Il est établi, d’une part, que la SARL ENR-G était chargée, dans le cadre des travaux réalisés, de la pose d’une pompe à chaleur, conformément à la facture [Numéro identifiant 6] en date du 31 mars 2023, et d’autre part, que Monsieur [V] [J] [N], entrepreneur individuel, est intervenu dans le cadre des travaux d’extension de la maison, selon la facture n°06568 du 7 novembre 2022.
Par ailleurs, il est justifié que la société OSEOH avait souscrit une assurance responsabilité civile décennale et responsabilité civile professionnelle au titre de ses activités de plomberie et installations sanitaires auprès des sociétés MMA IARD et MMA IARD ASSURANCE MUTUELLE, à effet du 26 avril 2021.
Monsieur [Y] [S] justifie ainsi d’un motif légitime à voir déclarer les opérations d’expertise communes et opposables aux parties défenderesses, étant noté que par note aux parties n°1 en date du 4 mars 2025, l’expert désigné a donné son accord à ce que la société ENR-G soit attraite à la cause.

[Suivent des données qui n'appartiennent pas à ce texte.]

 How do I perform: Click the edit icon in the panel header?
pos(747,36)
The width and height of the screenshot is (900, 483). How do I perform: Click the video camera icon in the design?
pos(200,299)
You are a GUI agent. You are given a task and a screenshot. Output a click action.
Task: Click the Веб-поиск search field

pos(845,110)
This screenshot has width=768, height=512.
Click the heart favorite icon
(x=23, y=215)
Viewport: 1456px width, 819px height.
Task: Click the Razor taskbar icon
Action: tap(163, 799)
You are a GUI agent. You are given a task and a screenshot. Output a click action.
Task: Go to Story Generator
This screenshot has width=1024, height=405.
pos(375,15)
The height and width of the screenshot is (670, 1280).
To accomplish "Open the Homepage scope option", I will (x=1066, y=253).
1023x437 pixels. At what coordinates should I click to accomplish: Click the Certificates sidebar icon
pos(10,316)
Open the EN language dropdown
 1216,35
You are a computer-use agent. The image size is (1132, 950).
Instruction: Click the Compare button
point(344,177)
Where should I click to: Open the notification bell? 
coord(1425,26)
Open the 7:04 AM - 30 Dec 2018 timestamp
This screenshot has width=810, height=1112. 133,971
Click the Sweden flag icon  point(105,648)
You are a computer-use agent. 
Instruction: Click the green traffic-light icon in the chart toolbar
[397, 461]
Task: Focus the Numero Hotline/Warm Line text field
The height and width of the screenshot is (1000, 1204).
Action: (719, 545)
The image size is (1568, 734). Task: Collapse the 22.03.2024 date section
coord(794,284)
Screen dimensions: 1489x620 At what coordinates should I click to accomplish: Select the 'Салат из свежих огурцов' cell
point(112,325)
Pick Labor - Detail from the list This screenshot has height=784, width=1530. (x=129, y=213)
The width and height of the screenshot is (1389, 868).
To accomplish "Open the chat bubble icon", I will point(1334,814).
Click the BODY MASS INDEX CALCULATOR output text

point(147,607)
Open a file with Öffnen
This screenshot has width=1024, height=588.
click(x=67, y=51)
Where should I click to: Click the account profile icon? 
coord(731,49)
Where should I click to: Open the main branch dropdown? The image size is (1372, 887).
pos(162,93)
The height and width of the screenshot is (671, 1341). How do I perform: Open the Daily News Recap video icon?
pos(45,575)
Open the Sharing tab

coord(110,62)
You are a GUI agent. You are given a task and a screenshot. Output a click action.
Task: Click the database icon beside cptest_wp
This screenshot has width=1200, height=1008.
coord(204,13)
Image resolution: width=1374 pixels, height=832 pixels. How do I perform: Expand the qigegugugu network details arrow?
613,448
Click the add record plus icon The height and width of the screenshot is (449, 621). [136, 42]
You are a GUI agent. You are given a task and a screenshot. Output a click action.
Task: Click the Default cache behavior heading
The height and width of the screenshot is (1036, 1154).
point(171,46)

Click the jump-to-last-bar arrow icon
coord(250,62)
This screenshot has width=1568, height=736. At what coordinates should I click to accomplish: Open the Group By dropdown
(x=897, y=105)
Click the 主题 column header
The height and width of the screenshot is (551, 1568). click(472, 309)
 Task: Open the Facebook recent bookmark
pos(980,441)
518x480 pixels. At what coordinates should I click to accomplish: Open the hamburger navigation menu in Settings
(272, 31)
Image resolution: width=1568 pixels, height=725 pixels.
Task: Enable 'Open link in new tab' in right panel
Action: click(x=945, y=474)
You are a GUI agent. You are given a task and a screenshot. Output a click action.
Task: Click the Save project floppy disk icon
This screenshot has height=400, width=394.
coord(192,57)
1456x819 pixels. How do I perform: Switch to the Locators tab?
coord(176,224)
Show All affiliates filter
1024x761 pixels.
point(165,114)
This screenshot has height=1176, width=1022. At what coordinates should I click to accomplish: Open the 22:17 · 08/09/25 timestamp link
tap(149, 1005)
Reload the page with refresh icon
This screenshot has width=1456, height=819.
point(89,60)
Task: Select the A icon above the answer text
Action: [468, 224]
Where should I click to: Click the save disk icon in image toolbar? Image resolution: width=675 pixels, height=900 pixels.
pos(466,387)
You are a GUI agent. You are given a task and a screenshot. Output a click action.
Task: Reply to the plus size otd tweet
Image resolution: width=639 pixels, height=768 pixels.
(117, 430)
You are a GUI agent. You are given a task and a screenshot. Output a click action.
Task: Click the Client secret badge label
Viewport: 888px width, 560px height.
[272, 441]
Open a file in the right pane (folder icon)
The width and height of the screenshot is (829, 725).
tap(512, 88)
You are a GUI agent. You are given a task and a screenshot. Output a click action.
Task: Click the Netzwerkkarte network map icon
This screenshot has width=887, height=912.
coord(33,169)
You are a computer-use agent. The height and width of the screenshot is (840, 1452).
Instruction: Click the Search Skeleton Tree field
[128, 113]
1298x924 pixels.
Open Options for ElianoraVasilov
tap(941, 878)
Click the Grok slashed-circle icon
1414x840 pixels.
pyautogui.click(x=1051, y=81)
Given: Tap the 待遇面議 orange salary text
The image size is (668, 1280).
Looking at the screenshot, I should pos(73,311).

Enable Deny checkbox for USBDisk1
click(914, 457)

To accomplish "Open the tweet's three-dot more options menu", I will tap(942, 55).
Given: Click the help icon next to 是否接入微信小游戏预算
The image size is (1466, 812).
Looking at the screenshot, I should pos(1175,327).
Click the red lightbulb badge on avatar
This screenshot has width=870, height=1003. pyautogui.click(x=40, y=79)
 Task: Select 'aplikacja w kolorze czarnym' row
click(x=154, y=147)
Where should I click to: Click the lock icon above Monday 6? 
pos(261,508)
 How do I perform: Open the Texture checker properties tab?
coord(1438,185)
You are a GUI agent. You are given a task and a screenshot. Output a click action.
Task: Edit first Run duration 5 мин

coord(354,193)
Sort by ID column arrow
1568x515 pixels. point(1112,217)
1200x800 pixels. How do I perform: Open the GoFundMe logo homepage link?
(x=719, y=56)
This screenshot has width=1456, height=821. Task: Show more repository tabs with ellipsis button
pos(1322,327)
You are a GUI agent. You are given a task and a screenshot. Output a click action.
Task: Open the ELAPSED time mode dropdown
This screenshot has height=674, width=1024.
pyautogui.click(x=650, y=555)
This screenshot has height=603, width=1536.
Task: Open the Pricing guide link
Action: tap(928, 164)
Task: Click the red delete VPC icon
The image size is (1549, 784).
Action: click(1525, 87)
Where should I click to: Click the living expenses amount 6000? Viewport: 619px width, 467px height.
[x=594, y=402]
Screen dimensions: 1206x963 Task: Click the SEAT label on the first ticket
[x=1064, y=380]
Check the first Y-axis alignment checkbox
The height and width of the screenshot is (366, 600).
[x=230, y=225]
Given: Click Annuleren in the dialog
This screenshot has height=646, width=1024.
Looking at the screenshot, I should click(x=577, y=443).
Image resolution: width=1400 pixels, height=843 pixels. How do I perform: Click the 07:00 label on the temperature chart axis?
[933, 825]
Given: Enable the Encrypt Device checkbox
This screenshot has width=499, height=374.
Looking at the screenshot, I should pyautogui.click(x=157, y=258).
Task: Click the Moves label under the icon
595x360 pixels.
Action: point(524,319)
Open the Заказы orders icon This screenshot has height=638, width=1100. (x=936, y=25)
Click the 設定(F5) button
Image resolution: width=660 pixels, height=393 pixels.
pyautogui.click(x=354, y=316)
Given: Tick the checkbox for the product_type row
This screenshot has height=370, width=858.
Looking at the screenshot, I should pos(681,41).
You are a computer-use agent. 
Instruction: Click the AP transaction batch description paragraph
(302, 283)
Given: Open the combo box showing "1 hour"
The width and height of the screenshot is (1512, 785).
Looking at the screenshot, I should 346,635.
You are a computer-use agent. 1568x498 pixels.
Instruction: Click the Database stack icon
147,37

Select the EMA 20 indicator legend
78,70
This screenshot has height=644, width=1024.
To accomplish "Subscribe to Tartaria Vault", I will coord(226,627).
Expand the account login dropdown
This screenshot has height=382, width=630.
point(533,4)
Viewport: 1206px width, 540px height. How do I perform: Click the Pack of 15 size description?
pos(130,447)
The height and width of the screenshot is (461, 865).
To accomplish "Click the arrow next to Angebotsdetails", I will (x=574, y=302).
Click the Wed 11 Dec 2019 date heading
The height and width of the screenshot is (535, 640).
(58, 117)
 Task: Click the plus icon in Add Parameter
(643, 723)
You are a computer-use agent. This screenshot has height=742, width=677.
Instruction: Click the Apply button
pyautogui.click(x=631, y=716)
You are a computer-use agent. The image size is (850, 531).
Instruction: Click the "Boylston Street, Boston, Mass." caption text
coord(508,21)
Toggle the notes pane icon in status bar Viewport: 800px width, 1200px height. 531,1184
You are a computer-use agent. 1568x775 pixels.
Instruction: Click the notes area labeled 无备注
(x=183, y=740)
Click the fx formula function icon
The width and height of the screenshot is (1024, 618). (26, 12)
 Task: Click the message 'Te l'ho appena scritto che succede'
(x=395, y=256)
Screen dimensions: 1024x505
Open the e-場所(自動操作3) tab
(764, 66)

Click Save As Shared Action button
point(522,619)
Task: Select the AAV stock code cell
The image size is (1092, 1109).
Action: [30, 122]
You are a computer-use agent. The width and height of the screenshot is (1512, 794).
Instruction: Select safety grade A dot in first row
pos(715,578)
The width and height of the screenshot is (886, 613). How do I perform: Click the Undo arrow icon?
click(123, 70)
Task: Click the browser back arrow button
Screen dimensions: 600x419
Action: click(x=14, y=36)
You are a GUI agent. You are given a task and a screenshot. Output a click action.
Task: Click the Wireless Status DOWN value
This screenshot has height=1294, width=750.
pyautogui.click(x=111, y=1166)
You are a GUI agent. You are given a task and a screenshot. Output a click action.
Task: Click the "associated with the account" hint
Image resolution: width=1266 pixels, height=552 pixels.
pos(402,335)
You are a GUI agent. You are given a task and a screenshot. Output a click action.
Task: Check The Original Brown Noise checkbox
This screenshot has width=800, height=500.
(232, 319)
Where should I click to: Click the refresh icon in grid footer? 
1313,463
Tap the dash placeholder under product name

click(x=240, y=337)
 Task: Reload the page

Au regard de ces éléments, il sera donc fait droit à la demande de Monsieur [Y] [S], dans les termes du dispositif ci-dessous.
Sur les dépens
Les dépens ne peuvent être réservés en application de l’article 491 du code de procédure civile.
En l’absence de partie succombante au sens de l’article 696 du code de procédure civile, les dépens seront dès lors laissés à la charge de Monsieur [Y] [S], demandeur.
PAR CES MOTIFS
Le juge des référés, statuant publiquement par ordonnance réputée contradictoire et en premier ressort ;
DECLARE communes et opposables à la SARL ENR-G, aux sociétés MMA IARD et MMA IARD ASSURANCES MUTUELLES, en qualité d’assureurs de la société OSEOH, et à Monsieur [V] [J] [N], entrepreneur individuel, les opérations d’expertise ordonnées par ordonnance de référé du 18 octobre 2024 désignant Monsieur [P] [L], en qualité d’expert judiciaire, remplacé par Monsieur [O] [M], par ordonnance du magistrat chargé du contrôle des expertises du 6 janvier 2025 ;
DIT que Monsieur [Y] [S], communiquera sans délai à la SARL ENR-G, aux sociétés MMA IARD et MMA IARD ASSURANCES MUTUELLES et à Monsieur [V] [J] [N], l’ensemble des pièces déjà produites par les parties ainsi que les notes rédigées par l’expert ;
DIT que l’expert devra convoquer la SARL ENR-G, les sociétés MMA IARD et MMA IARD ASSURANCES MUTUELLES et Monsieur [V] [J] [N], à la prochaine réunion d’expertise au cours de laquelle ils seront informés des diligences déjà accomplies et invités à formuler leurs observations ;
IMPARTIT à l’expert un délai supplémentaire d’un mois pour déposer son rapport ;
INFORME les parties intéressées qu’elles pourront être invitées par l’expert à l’utilisation d’OPALEXE, outil de gestion dématérialisée de l’expertise ;
DIT que dans l’hypothèse où la présente décision est portée à la connaissance de l’expert après dépôt de son rapport, ses dispositions seront caduques ;
DIT qu’en déposant son rapport, l’expert adressera aux parties et à leurs conseils une copie de sa demande de rémunération ;
LAISSE les dépens à la charge de Monsieur [Y] [S].
RAPPELLE que la présente décision est exécutoire de plein droit par provision.
Ainsi fait et prononcé par mise à disposition au greffe, le 06 juin 2025, et nous avons signé avec le greffier.